**Passage:**
>>>
His warnings followed mounting concern over the true state of local authority indebtedness and increasingly nervous speculation over the quality of the 11trillion yuan ($1.7 trillion) of debt held by local governments and their 6,576 financing companies at the end of 2010. Estimates differ on how much of that will be repaid: some analysts are confident that only about 2.5 trillion yuan will turn sour, while others believe that as much as three times that sum may never be repaid.
                                                                                                                                           

   

                       
               

                               
                          Moody's Investors Service, the ratings agency, has said that even the official calculation of total debt may be short by 3.5 trillion yuan.
The problem, according to analysts, arises from the reliance of local authorities on sales of land to supplement anaemic tax income. Falling land prices and the increasing sensitivity of land seizures are starting to destroy assumptions about how effectively local authorities can meet their debt commitments.
There are also alarming signs that as well as being inefficiently allocated, vast sums could have vanished into a morass of corruption and embezzlement. China's State Audit Office said last week that it had uncovered 530billion yuan of "irregularities" involving local government debt. The true figure is thought to be higher. Some analysts have described the problem as the equivalent to a bad debt crisis in 15 of the world's largest emerging economies, in multiple cities and in multiple local government funding vehicles in those countries.
China's problems with local government debt has its origins in the global financial crisis of 2008 and the colossal stimulus measures that Beijing used to avert a knock-on slowdown in its economy. The stimulus was augmented by a spectacular lending binge by the banks, much of which flowed through local government finance vehicles and then into infrastructure and construction projects of varying value.
Some governments spent wisely on projects with potential returns. Others did not. In the southern city of Chengde, a dollars 160million marathon track remains uncompleted after three years. Even when it is finished, nobody knows how an obscure city could attract the high-profile international marathon fixture that would ever begin to repay the investment.
Alistair Thornton, a China economist at IHS Global Insight, said that as China enters 2012, its fundamental dilemma remained unchanged; the government fears a repeat of the orgy of bank lending it unleashed between 2008 and 2010, despite the generally positive effect its stimulus had on domestic growth. But if China loosened policy in the face of falling exports and weakness in the eurozone, it could inflame precarious local government debt.
Mr Thornton said:  "China's economic policymakers are walking a tightrope".
<<<
**Listed entries:**
>>>
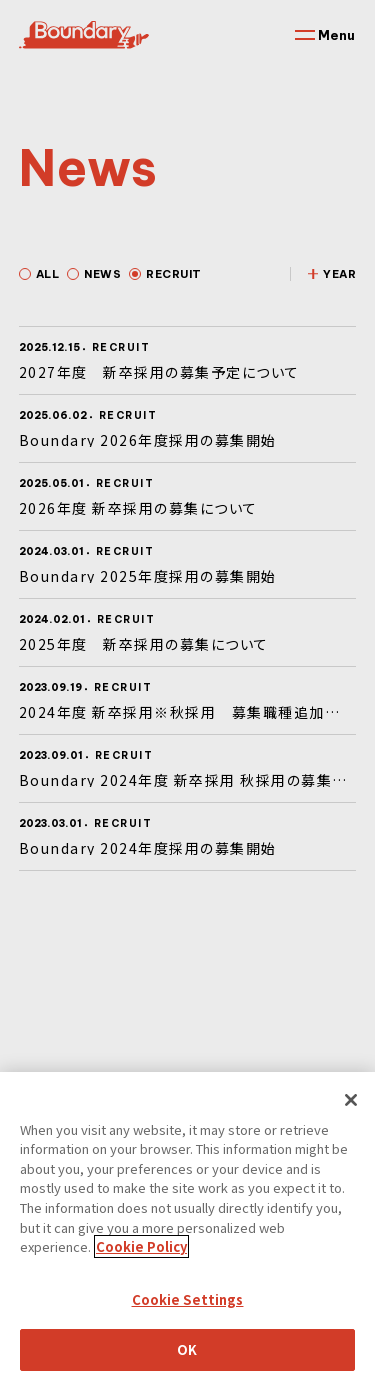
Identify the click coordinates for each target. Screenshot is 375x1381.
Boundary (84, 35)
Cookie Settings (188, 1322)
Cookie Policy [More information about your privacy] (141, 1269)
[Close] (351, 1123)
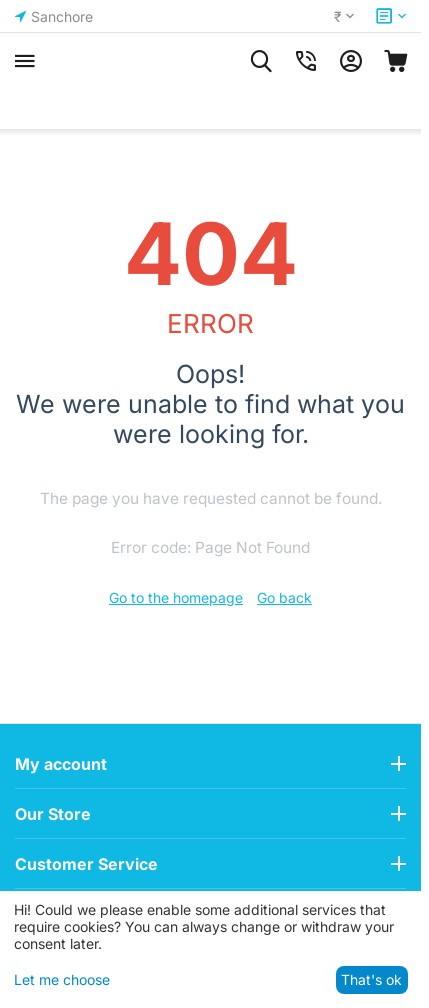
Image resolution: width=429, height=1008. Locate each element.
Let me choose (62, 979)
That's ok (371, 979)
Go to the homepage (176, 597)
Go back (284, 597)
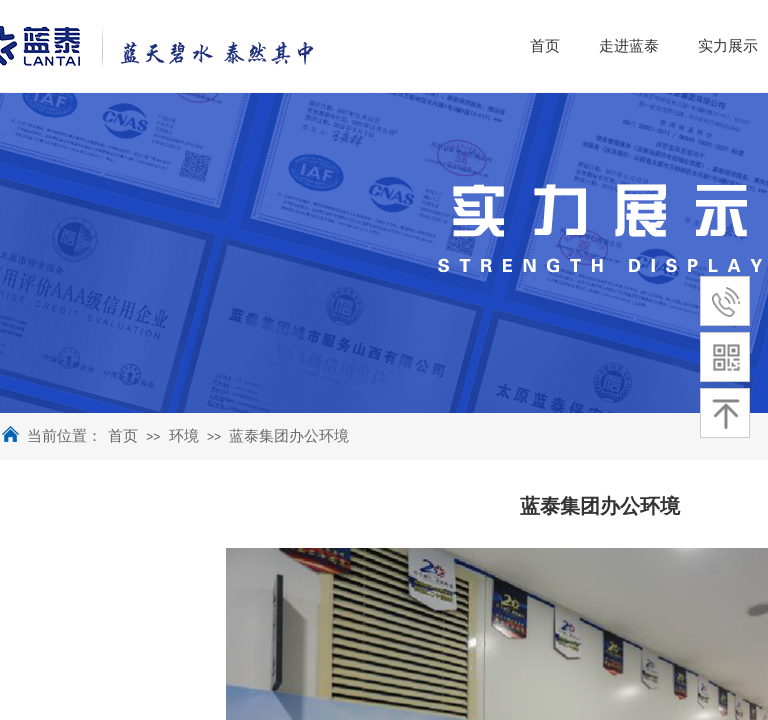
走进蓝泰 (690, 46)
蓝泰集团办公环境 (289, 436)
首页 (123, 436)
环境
<<<
**Required actions:**
a) List every organization named in the article on China's local government debt.
b) Retype every line of the records above verbatim, leaving the pictures out of your answer.

**Solutions per task:**
a)
Moody's Investors Service
China's State Audit Office
IHS Global Insight

b)
Identify the click coordinates for each target. Screenshot is 375x1381.
Boundary (84, 35)
Cookie Settings (188, 1322)
Cookie Policy [More information about your privacy] (141, 1269)
[Close] (351, 1123)
Image resolution: width=429, height=1008. Locate each element.
Let me choose (62, 979)
That's ok (371, 979)
Go to the homepage (176, 597)
Go back (284, 597)
走进蓝泰 (690, 46)
蓝泰集团办公环境 (289, 436)
首页 (123, 436)
环境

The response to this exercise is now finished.